Linking the 8.2 ka event and its freshwater forcing in the Labrador Sea
|Author(s)||Hoffman Jeremy S.2, Carlson Anders E.1, 3, Winsor Kelsey1, Klinkhammer Gary P.4, Legrande Allegra N.5, 6, Andrews John T.7, 8, Strasser Jeffrey C.2|
|Affiliation(s)||1 : Univ Wisconsin, Dept Geosci, Madison, WI 53706 USA.
2 : Augustana Coll, Dept Geol, Rock Isl, IL 61201 USA.
3 : Univ Wisconsin, Ctr Climat Res, Madison, WI 53706 USA.
4 : Oregon State Univ, Coll Earth Ocean & Atmospher Sci, Corvallis, OR 97331 USA.
5 : Columbia Univ, Ctr Climate Syst Res, New York, NY USA.
6 : NASA, Goddard Inst Space Studies, New York, NY 10025 USA.
7 : Univ Colorado, Dept Geol Sci, Boulder, CO 80309 USA.
8 : Univ Colorado, Inst Arctic & Alpine Res, Boulder, CO 80309 USA.
|Source||Geophysical Research Letters (0094-8276) (Amer Geophysical Union), 2012-09 , Vol. 39 , N. 18 , P. L18703 (5p.)|
|WOS© Times Cited||49|
The 8.2 ka event was the last deglacial abrupt climate event.
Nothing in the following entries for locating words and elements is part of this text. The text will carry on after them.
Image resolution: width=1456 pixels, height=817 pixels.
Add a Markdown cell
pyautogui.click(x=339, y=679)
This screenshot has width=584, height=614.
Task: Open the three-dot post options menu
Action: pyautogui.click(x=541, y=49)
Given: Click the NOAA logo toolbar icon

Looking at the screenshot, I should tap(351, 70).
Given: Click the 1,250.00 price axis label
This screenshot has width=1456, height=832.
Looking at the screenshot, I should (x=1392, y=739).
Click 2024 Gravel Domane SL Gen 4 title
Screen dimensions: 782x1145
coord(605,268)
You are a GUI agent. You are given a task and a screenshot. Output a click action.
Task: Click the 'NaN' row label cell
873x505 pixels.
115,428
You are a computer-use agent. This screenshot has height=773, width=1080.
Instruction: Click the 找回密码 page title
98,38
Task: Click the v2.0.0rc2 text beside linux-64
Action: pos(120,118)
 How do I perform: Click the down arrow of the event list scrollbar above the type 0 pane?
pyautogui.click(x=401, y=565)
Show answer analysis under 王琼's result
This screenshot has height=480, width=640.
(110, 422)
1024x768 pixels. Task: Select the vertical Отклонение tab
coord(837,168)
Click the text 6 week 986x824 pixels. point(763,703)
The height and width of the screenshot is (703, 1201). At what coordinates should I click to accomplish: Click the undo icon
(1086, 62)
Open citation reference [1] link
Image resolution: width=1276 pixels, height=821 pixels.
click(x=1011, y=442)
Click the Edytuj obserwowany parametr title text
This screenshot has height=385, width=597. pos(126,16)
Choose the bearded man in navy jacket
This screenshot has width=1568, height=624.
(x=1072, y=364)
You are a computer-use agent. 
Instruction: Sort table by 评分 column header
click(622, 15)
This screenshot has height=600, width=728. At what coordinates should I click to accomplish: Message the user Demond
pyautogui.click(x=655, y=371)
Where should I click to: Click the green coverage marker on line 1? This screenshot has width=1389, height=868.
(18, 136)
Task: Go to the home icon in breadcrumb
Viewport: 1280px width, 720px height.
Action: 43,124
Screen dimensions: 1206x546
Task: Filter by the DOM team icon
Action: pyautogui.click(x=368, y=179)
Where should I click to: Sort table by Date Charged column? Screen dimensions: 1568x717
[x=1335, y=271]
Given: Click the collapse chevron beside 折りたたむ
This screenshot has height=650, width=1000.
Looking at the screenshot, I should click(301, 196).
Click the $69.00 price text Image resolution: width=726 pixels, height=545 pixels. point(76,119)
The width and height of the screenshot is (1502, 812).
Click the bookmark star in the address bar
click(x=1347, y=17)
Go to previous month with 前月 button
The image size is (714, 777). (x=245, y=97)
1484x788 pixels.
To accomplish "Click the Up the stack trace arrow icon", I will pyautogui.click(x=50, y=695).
A reduction in the Atlantic meridional overturning circulation (AMOC) attributed to the drainage of glacial Lake Agassiz may have caused the event, but the freshwater signature of Lake Agassiz discharge has yet to be identified in delta O-18 of foraminiferal calcite records from the Labrador Sea, calling into question the connection between freshwater discharge to the North Atlantic and AMOC strength. Using Mg/Ca-paleothermometry, we demonstrate that similar to 3 degrees C of near-surface ocean cooling masked an similar to 1.0 parts per thousand decrease in western Labrador Sea delta O-18 of seawater concurrent with Lake Agassiz drainage. Comparison with North Atlantic delta O-18 of seawater records shows that the freshwater discharge was transported to regions of deep-water formation where it could perturb AMOC and force the 8.2 ka event.